In the next of our series on the EU’s plans to reduce global deforestation, we assess the policy proposals put forward in the recent COWI Report commissioned by the EU. Which proposals can be considered good?
There are 15 measures proposed. The COWI Report splits them up into supply-side and demand-side measures.
The ‘bad’ measures, which we will look at in the next blog, are largely demand-side measures. Why are such demand-side measures generally negative? Asking people not to consume something or keeping it off a market necessarily entails stating that it is defective, inferior or harmful. Palm oil is none of these things.
In this blog, we first examine the measures outlined in the COWI Report that qualify as ‘good’ in our estimation, of which there are three. Two of these are supply-side measures.
Best Practice Support to Smallholders via Technical Assistance
The aim of this proposal is, as it suggests, to support smallholders with better farming and environmental management and, importantly, it aims to improve yields. Why is this good? First, it actually recognises that smallholders and local communities are a key part of any approach to preventing deforestation.
Second, it is a straightforward intervention that will produce social, economic and environmental benefits.
Third, it’s an intervention that has few political ramifications. It doesn’t call for high-level political involvement or vast and complicated problematic solutions – such as land reform or cooperation from exporting authorities. In short, it uses existing knowledge and applies it at the local level.
Partnership agreements for forest risk commodities
Partnership agreements for ‘forest risk commodities’ work as follows: two governments, say Malaysia and the European Union, develop or agree on sustainability standards for the exporting country and the importing country. The result is that any products exported from the producer country are certified sustainable, and any products on the import market fall under the same certification. The upside to a partnership agreement is that both countries have to agree on the standards that get implemented: it’s a negotiation, not an edict.

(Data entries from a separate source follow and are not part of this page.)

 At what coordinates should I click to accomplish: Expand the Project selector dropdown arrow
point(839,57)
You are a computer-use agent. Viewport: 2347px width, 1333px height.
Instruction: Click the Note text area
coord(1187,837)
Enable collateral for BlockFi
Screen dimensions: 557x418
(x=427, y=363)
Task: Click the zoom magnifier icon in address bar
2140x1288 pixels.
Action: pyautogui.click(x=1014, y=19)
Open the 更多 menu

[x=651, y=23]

Such an agreement should cement a national standard such as the Malaysian Sustainable Palm Oil (MSPO), for example.
The downside is that if the process is handled poorly, the agreement could become too unwieldly. If too many EU-side interest groups get hold of the process, any number of additional factors — land tenure, gender, economic and social inclusion – could become part of the discussion, getting further away from the policy’s objective: controlling forest loss.
The downside can be seen in the current crop of partnership agreements (VPAs) for forest products. After more than a decade, and hundreds of millions of Euros, only one agreement has been brokered, and only just. These agreements were only supposed to tackle the seemingly narrow field of illegal timber products. So why has it taken so long? In developed countries, good legislative and regulatory frameworks mean that all aspects of legality (e.g. land tenure, taxation, licensing and permits) are covered. But in many developing country contexts this simply isn’t the case. It’s not that anyone is breaking the law; it’s that the laws governing forests and forestry don’t exist, or implementing regulation is missing.
Now move that same idea over to the broader and less-defined area of palm oil sustainability. A country like Malaysia would not have a problem: forest laws and tenure systems are well defined; environmental regulatory frameworks are well-developed, implemented and enforced. Other countries, however, may struggle.
Public procurement for sustainably produced commodities
‘Green public procurement’ (GPP) has been applied by many governments around the world. One of the upsides of GPP is that it gives governments that say they support sustainable production, the opportunity to actually support it. This is particularly important in a market for certified products where the uptake of certified palm oil on the buyer side is small and growing only incrementally. The EU is the largest market for certified palm oil.
A GPP program for timber in the EU has been simple and effective. It has largely been information-based. It provides a list of standards or criteria for timber that can be considered ‘green’. GPP is not compulsory across the EU, its Member States or even local governments and individual departments. For example, the Department for the Environment in the U.K. (DEFRA) may seek green procurement; the Italian navy, however, might not.
As procurement is based on cost as well as outcome, the weighting of green procurement in government tenders may be different.
Palm oil and its products are not currently a significant part of government procurement. If they were, anti-palm oil campaigners would have had a field day already.
Government procurement is a sensitive area for trade as it is, and governments often feel greater pressure to source from their own country more than anything else. The WTO Government Procurement Agreement (GPA) gives a good indication of how sensitive it is. The GPA covers commitments by countries to make certain goods and services procurement processes open to all countries. The EU has listed a range of products from paper to cars; food is nowhere to be seen.
Why are these proposals good?
The common element among these proposals is that with the possible exception of the partnership agreement, they don’t try to do too much. They are within the realms of direct influence by the government; or in the case of farmer assistance, they are just trying to improve existing behaviour, not change it completely. Most importantly, however, they do not denigrate palm oil or try to place some sort of trade measure. They generally accept the truth about palm oil: it is a competitive product that provides strong social and economic outcomes for those that produce it.